◆ Activity:
For every line in the records that has the word "screenshot", make a copy.

◆ Working data:
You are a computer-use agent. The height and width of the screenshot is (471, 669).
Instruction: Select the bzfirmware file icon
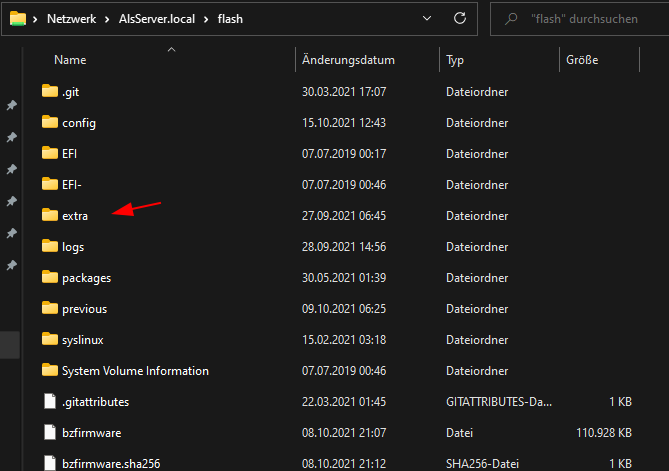[50, 433]
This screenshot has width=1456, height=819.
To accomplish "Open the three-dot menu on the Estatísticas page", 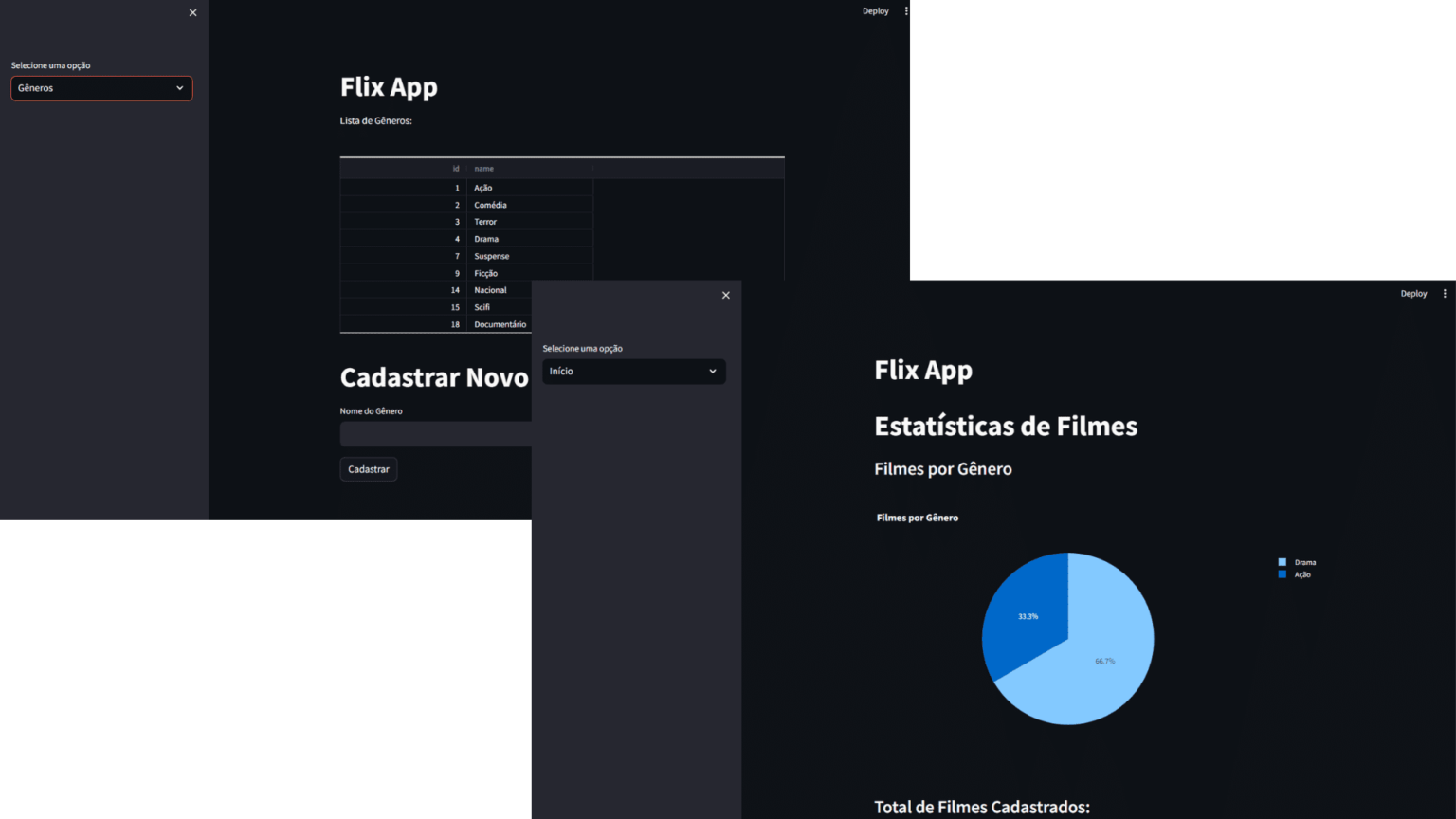I will pos(1445,294).
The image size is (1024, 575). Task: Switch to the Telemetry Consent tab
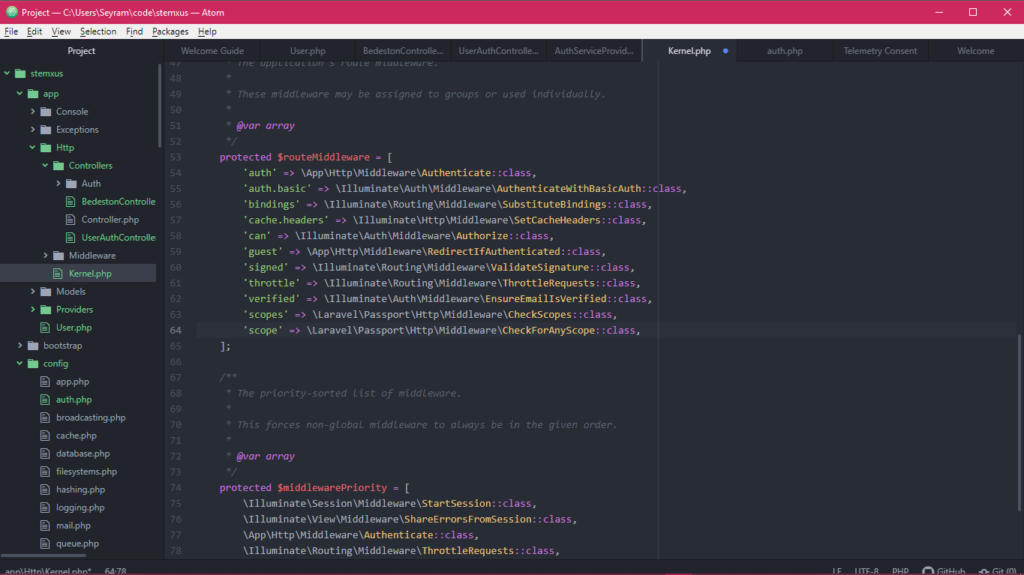pos(879,50)

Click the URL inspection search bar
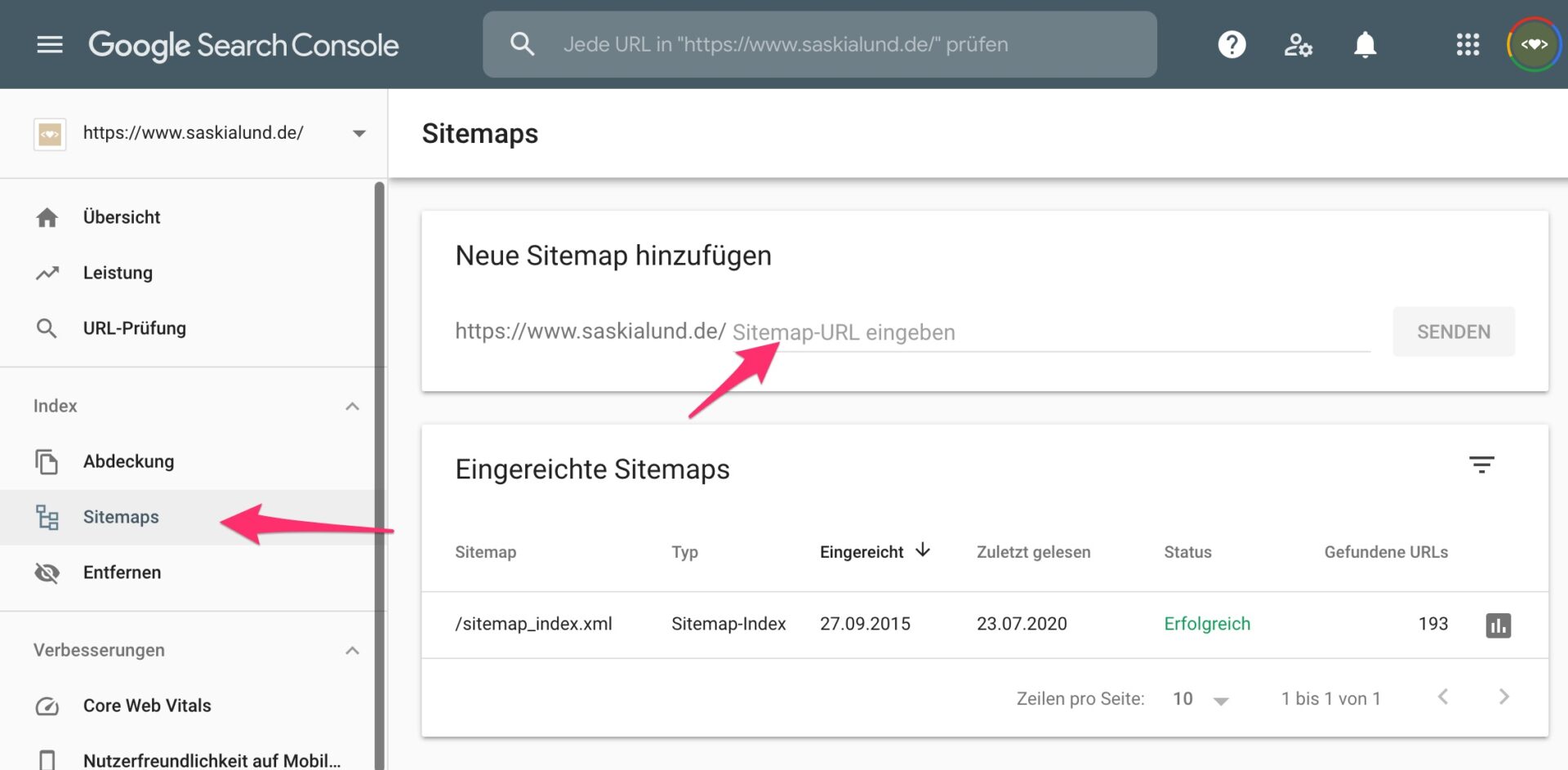coord(819,44)
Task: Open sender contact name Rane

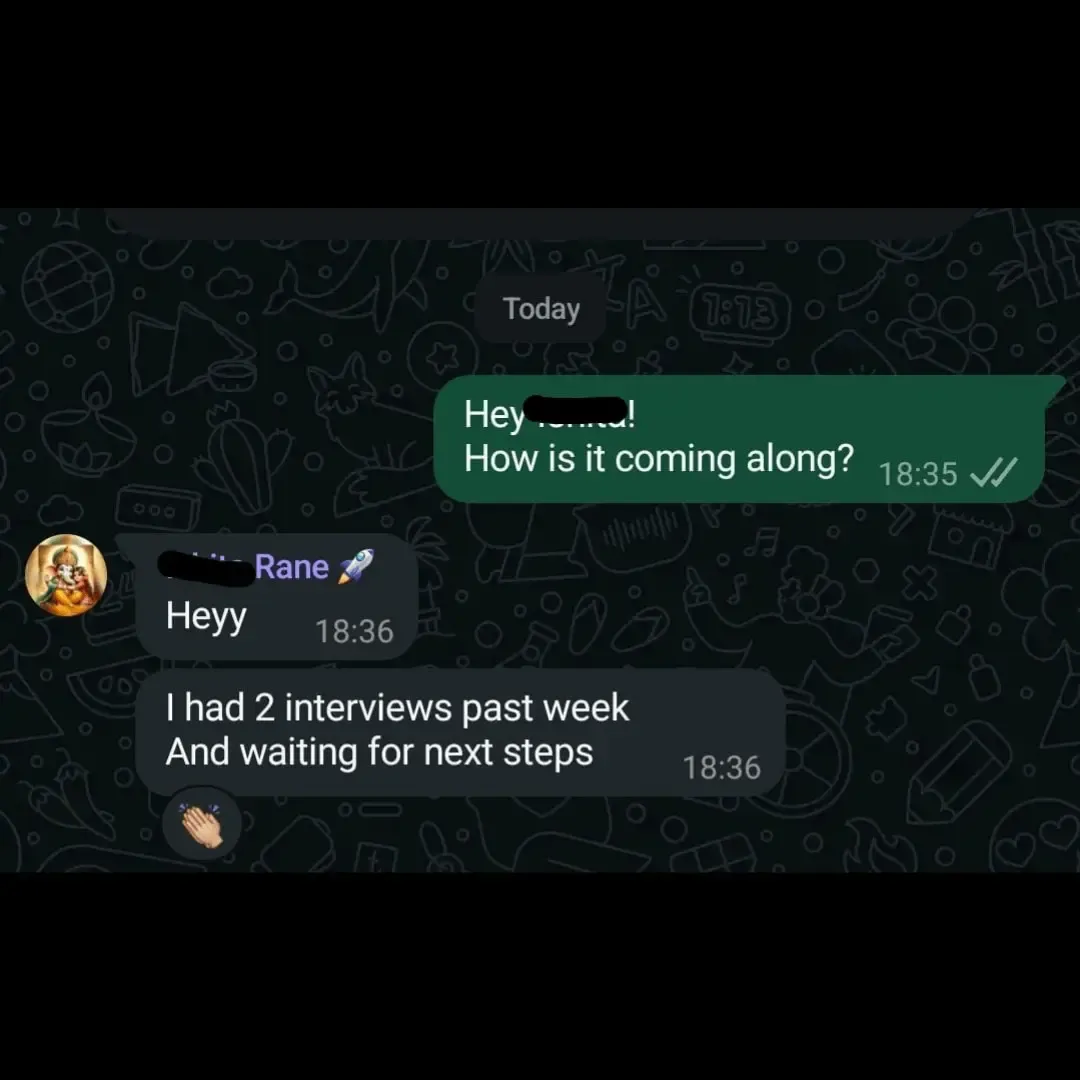Action: coord(291,567)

◆ Output:
You are a computer-use agent. The height and width of the screenshot is (471, 669).
This screenshot has width=1456, height=819.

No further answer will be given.